PERINTAH A -
Dalam kutipan halaman tentang televisi dan dongeng, melalui buku apa David McClelland mengemukakan konsep kebutuhan untuk berprestasi?
PERINTAH B -
Lanjutkan kutipan halaman tentang televisi dan dongeng, dimulai tepat setelah kalimat terakhir yang tercantum.

KUTIPAN HALAMAN -
======
Ketika
Televisi Menggantikan Dongeng
Anto Prabowo ; Wartawan Suara Merdeka,
Bergiat di
Lembaga Studi Pers dan Informasi (LeSPI)
|
SUARA
MERDEKA, 08 Desember 2012
"Lewat medium televisi, anak-anak
belajar tentang kebohongan yang gamblang ditampilkan para tokoh publik"
AHLI psikologi sosial dari Amerika Serikat
David McClelland pada 1971 melalui buku The
Achievement Motive in Economic Growth mengemukakan konsep the need for Achievement (n-Ach) atau
kebutuhan untuk berprestasi, yang kemudian menjadi sangat terkenal. Menurut
dia, orang dengan n-Ach tinggi cenderung berusaha menyelesaikan pekerjaan
dengan sempurna, bukan karena imbalan materi melainkan demi memenuhi tuntutan
kepuasan batin dari dalam diri.
======
CUPLIKAN MATERI -

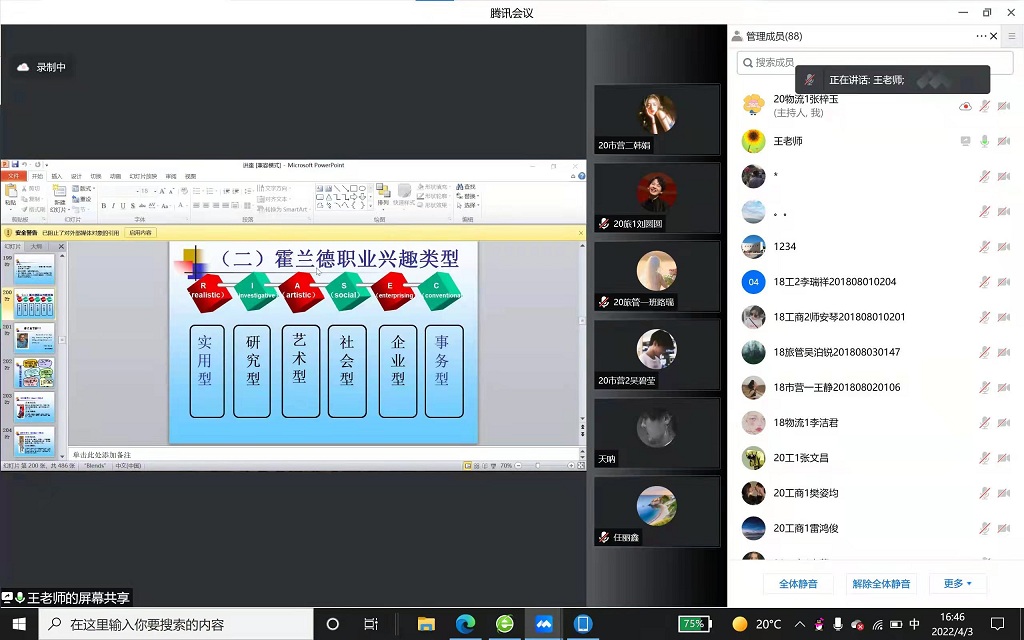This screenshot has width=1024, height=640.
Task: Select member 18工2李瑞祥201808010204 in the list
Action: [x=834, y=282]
======
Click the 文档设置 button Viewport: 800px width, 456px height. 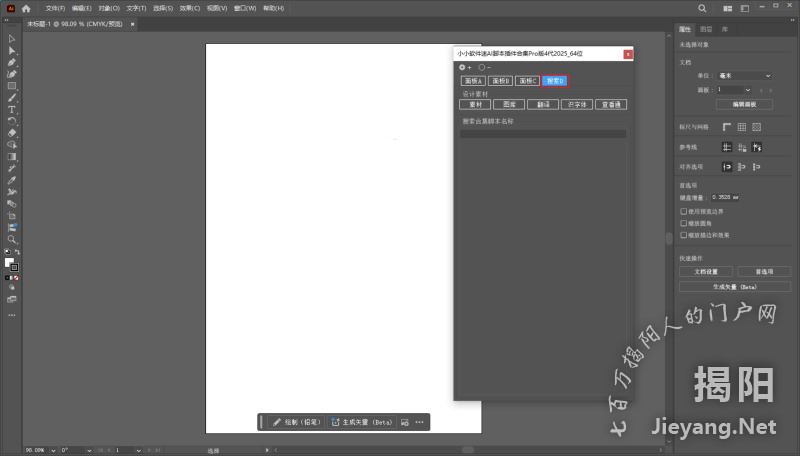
======
JAWABAN BENAR A -
Melalui buku The Achievement Motive in Economic Growth.

JAWABAN BENAR B -
Mendasarkan konsep itu, bila dalam
masyarakat terdapat banyak individu dengan n-Ach tinggi, diharapkan
masyarakat tersebut akan mengalami pertumbuhan ekonomi dan kesejahteraan
tinggi. Melalui riset, McClelland menyimpulkan bahwa n-Ach tinggi bisa
ditumbuhkan melalui cerita anak-anak. Di semua negara, mayoritas orang tua
mendongeng pada anak-anak menjelang tidur mereka, memanfaatkan cerita
anak-anak, baik tertulis maupun cerita tutur turun-temurun.
Pemilihan cerita anak karena dinilai belum
dipengaruhi oleh kepentingan-kepentingan politik sehingga lebih murni.
Selanjutnya, ia mengaitkan antara isi cerita anak-anak (ia meneliti 1.300
cerita) dan kemajuan ekonomi negara-negara asal cerita itu. Simpulannya,
negara yang cerita anak-anaknya mengandung nilai n-Ach tinggi, yang ditandai
antara lain ada optimisme tinggi, petualangan, keberanian untuk mengubah
nasib, banyak akal, tidak cepat menyerah, memiliki tingkat ekonomi dan
kesejahteraan masyarakat yang tinggi pula.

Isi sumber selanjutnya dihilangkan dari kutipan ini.